Anyway, for the moment, let’s just implement the classical parts in Julia. It turns out to be quite simple. These are the steps:
- Step 1: choose a random number 1 < a < N
- Step 2: find r, the period of $a^x (mod N)$ with respect to x
- Step 3: check that r is even and $a^{r/2}+1 \neq 0 (mod N)$
- Step 4: calculate the factors (p,q) as $p = gcd(a^{r/2}-1, N)$ $q = gcd(a^{r/2}+1, N)$
Obviously before we can do anything we need a number to factor. Let’s use 37 * 41 = 1517.
# Number to factor, a multiple of two prime factors > 2
N = 1517
The first step is to choose a random number $a < N$. Also we don’t want to use the degenerate case of $1$.
a = BigInt(rand(2:N))
We use Julia’s arbitrary precision integers (BigInts) because the exponents get very big very quickly and even 64 bit integers will likely overflow.
The next step is to find the period, say $r$, of $a^x mod N$ with respect to $x$. This is the operation that will be done with a quantum computation. For now we’ll do it with a brute force approach but remember that this would be prohibitively time-consuming when the number to factor is large.
r = 1
while a^r % N != 1 && r < N
global r
r = r + 1
end
After running the above code let’s look at the results:
> @show N, a, r
(N, a, r) = (1517, 1371, 180)
So we have our period, 180. Lucky we used arbitrary precision integers, $1371^{180}$ is a very, very big number!

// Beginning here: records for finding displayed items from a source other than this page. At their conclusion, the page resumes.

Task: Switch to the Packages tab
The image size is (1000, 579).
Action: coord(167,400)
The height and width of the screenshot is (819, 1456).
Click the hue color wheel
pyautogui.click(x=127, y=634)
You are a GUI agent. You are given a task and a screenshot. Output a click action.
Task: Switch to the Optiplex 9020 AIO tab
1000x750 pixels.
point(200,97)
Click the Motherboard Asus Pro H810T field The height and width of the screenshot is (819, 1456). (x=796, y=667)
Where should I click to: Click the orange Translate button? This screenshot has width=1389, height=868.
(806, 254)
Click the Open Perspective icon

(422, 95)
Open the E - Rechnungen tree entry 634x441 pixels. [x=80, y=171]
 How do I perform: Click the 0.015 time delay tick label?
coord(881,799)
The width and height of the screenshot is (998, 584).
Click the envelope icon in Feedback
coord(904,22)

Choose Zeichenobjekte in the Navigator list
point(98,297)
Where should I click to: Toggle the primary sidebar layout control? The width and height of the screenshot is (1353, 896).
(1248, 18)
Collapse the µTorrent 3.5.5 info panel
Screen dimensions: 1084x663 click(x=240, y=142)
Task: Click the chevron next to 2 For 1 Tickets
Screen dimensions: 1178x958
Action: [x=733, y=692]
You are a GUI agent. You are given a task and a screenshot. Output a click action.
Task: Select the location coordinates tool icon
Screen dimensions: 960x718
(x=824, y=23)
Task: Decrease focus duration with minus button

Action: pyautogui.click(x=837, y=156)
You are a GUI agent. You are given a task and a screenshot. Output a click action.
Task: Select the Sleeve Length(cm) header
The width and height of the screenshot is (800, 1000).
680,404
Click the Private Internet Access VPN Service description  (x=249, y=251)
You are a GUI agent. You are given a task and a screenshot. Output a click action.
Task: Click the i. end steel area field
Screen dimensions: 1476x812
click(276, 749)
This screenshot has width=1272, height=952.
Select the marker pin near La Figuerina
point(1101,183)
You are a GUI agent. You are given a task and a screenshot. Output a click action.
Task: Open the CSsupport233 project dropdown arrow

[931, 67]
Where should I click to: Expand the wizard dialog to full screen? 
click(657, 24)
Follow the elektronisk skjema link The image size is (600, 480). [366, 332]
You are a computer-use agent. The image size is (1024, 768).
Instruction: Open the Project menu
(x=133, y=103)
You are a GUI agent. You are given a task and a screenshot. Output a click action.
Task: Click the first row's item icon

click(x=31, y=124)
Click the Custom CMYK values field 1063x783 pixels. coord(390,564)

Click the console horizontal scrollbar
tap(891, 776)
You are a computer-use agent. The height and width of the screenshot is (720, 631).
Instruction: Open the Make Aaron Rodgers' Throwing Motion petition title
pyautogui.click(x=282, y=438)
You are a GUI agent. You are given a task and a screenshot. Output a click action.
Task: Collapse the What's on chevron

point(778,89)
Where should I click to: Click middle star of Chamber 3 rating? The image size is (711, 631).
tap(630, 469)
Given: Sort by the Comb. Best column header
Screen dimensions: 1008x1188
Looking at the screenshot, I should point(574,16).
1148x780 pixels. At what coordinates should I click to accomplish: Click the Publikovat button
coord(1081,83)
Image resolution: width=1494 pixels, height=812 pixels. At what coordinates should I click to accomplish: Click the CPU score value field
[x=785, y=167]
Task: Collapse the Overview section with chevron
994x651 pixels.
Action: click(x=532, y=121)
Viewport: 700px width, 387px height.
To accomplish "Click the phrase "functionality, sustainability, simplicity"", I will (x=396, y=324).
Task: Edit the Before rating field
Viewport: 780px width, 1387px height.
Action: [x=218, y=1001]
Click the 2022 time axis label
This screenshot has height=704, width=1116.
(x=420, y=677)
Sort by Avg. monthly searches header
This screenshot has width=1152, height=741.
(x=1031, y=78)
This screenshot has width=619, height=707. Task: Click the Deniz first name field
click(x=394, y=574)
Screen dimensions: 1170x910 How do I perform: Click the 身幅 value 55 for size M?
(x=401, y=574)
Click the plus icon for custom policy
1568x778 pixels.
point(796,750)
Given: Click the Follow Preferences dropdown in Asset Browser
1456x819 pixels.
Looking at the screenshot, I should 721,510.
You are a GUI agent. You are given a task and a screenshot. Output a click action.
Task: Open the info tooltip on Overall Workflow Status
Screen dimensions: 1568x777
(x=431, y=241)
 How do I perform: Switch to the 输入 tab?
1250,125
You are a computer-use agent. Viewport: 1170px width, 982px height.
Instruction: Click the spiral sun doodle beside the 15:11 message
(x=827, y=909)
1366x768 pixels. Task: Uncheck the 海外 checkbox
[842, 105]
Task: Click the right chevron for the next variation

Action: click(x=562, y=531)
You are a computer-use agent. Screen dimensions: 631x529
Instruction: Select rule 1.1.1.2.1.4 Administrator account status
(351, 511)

Next, for the calculation to work we need to check that the period is even and that: $a^{r/2}+1 \neq 0 (mod N)$. If it isn’t then we just try again with another value for $a$.
if r % 2 == 0 && a^(r>>1) % N != 0
...
end
Finally we calculate the factors, $p$ and $q$. Julia gives us an implementation of the greatest common divisor algorithm as part of its base functions, so no need to worry about that. The factors are $p=gcd(a^{r/2}-1, N)$ and $q=gcd(a^{r/2}+1, N)$. To keep the types as integers we can use the bit shift operator rather then dividing by 2. In Julia this is simply:
p = gcd(a^(r>>1)-1, N)
q = gcd(a^(r>>1)+1, N)
So what’s the result?
> @show p, q
(p, q) = (41, 37)
Which are the numbers we first thought of!
Right, that’s the easy part and with Julia it was very straightforward due to the native arbitrary precision integers and exponent operators. The hard part is the actual quantum algorithm which we’ll come back to in a later post.
So here’s the classical algorithm ion it’s entirety. There are some edge case that are not being checked but this is basically it.
# Number to factor, a multiple of two prime factors > 2
N = 1517
# Step 1: choose a random number 1 < a < N
a = BigInt(rand(2:N))
# Step 2: find r, the period of a^x mod N
r = 1
while a^r % N != 1 && r < N
global r
r = r + 1
end
@show N, a, r
# Step 3: check that r is even and a^(r/2)+1 != 0 mod N
if r % 2 == 0 && a^(r>>1) % N != 0
# Step 4: calculate the factors
p = gcd(a^(r>>1)-1, N)
q = gcd(a^(r>>1)+1, N)
@show p, q
end